FEBRUARY '08
Harder Beat Magazine Online

Seven Deadly Smacks
By Kevin White


1. I hated having to root for the Giants and that 12-year-old, snot-nosed Eli Manning. But at least their victory wiped a little of the smugness off the faces of Brady, Belichik and Moss. I bet Eli stuck his tongue out at them and taunted, “Cheaters never win!”

2. Damn that Jessica Simpson! If she had only taken ME to Cabo, the Cowboys would’ve won the Super Bowl and all would be right in the world.

3. Just as we all finally learned to stop calling it Starplex, the Smirnoff Music Center has changed its name to Superpages.com. At 20 bucks to park and nearly $10 a beer, they should just call it what it really is — The F#*king Money Pit.

4. Speaking of over-priced entertainment, the new Cowboys stadium looks like it will be the greatest sporting arena ever built. Unfortunately, no real fans will ever see the inside of it. You’ll need a corporate AmEx Black card and a Beacon score of above 700 to buy a damn ticket!
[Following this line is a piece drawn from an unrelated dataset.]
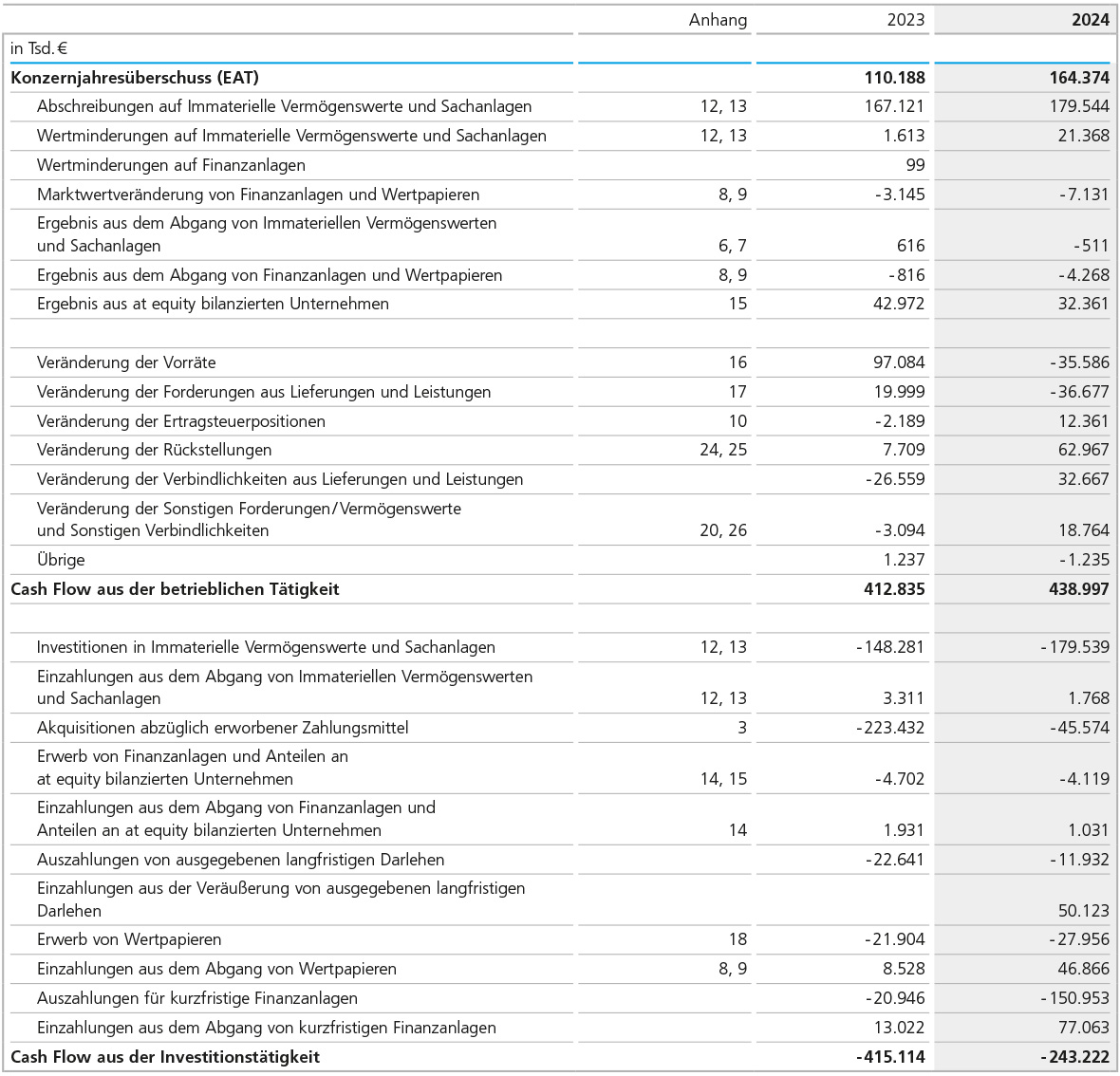The height and width of the screenshot is (1076, 1120).
Task: Click the 2023 acquisitions value -223.432
Action: point(890,728)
5. Too bad Farmers Branch seems to be the only place in Texas taking a stand against illegal immigrants. That new border fence is really gonna f*ck up traffic on Stemmons.
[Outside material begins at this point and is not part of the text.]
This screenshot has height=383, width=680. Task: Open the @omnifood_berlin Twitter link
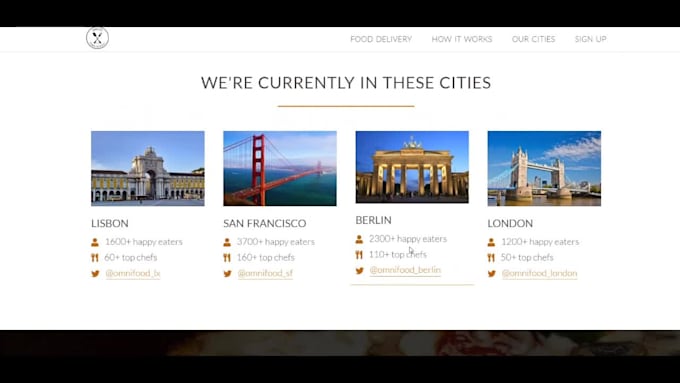click(x=405, y=270)
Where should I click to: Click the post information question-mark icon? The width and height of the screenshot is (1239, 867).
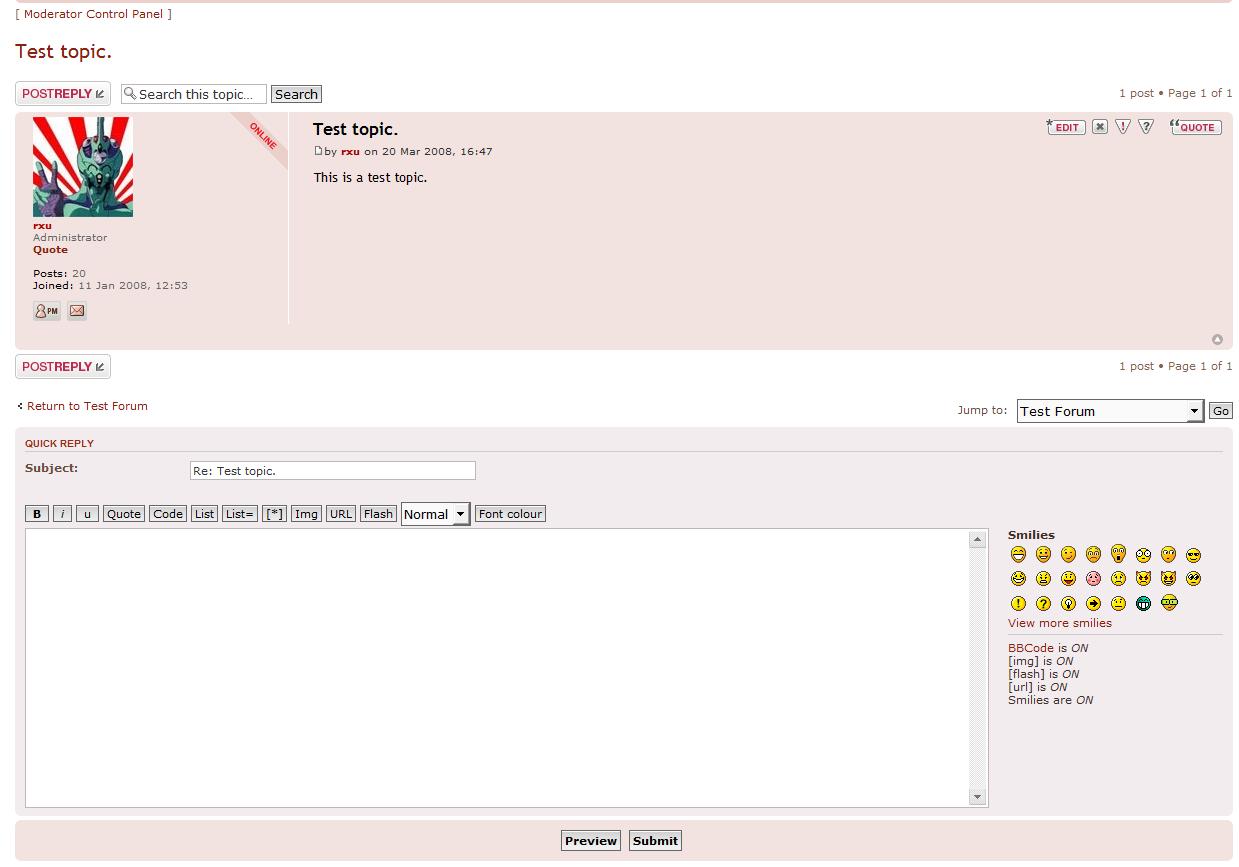click(x=1146, y=127)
6. Fred Thompson withdrew from the Republican Presidential race just in time. Dr. Frankenstein was about to sound the Amber Alert if he didn’t get back to the lab soon.

7. Had Thompson stayed in the running, venerated ice cream magnates Ben & Jerry were all set to name a new flavor for him. Guess we’ll never know how Crusty Old Bastard would have tasted...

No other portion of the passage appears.